I tracked north towards the Howard Springs coronavirus isolation village which is serving a useful purpose of quarantining returned residents from overseas and any interstate arrivals requiring isolation. Its original purpose was as a worker village for the very large Inpex project which saw the construction of a massive natural gas processing facility. Once the construction phase of the project completed and the village was no longer required It was handed over to the Northern Territory government with some consideration that it may become an aged care facility. That was before the horror of COVID-19 struck.

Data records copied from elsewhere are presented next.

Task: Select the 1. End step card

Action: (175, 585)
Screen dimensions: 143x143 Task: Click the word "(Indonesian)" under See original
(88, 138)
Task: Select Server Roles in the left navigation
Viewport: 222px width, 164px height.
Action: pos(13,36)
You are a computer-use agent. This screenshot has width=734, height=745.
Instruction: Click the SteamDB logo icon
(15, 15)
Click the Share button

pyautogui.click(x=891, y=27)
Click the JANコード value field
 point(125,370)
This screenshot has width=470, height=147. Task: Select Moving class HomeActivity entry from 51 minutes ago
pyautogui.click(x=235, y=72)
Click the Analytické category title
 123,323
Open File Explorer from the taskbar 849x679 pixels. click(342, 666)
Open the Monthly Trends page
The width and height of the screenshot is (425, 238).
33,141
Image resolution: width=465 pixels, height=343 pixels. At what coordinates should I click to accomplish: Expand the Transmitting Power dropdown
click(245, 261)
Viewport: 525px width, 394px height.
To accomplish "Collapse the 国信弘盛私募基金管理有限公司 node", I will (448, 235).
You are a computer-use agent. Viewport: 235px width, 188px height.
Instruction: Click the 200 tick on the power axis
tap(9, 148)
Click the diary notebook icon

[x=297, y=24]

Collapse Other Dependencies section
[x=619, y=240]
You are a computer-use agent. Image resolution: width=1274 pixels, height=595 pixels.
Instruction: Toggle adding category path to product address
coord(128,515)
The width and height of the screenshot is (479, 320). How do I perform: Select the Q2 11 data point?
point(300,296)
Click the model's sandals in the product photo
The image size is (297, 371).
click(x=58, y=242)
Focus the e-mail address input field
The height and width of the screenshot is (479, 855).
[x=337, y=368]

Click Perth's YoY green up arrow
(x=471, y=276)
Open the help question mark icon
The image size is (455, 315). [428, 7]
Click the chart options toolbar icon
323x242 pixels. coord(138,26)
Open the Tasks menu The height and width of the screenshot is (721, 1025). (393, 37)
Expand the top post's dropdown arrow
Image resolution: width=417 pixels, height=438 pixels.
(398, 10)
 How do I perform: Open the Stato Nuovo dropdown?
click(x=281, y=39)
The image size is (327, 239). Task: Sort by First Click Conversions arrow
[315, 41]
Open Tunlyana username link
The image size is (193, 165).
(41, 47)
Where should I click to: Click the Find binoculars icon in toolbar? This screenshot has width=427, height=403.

As I tracked north to the mouth of the Howard River I passed by another isolation facility, but this time it’s the Darwin prison. It’s distinctive razor wire fencing, and circular spoke style accommodation leaves us in no doubt as to what its purpose is.
The Howard River feeds into Shoal Bay, a popular fishing spot but also a location where the unfamiliar fishermen can become trapped on a changing tide due to the shallow nature of the bay.
Approaching the mouth of the Howard River I saw an unusual sight, but one which was familiar due to an event which had happened in the heart of Darwin a few days earlier. I was meeting with a colleague on the fifth floor of my office building in the centre of Darwin when the thunderous sound of three Tiger helicopters, one behind each other flew up one of the streets just outside our building. An incredibly impressive display of professional flying, but I was too slow to take a photograph or video with my phone.
Suddenly, as I approached the mouth of the Howard River at 500 feet those same three helicopters were at my 12 o’clock. They were tracking East; I was tracking north, and they were probably a kilometre in front of me. I continued north across Shoal Bay and then decided to turn east to try and get a photograph of the helicopters, which by now were some distance away over the mudflats east of Shoal Bay.
As you can see from the photographs. There was quite some distance between myself and the helicopters. However, suddenly I noticed that the helicopters were getting bigger. That’s when I decided it was my time to turn around and resume my flight along Gunn point. What happened next will stay as a cherished moment for me as an ultralight pilot. I was flying along the beach while at a safe distance out over the water. The three helicopters were flying in tandem keeping up with my rather slow speed of 50 knots. We flew in company for about half the length of Gunn point before the helicopters turned towards me flying behind me to track back to Darwin.
I am not sure what the camping folk along Gunn point made of this interesting spectacle, but you couldn’t wipe the smile off my face until long after I’d landed back at MKT airfield.
As these three impressive fighting machines transformed into three small dots on the horizon. It did give me a chance to reflect on the importance of the day; Anzac Day. Lest we forget.
View the album online at SmugMug or watch the slideshow.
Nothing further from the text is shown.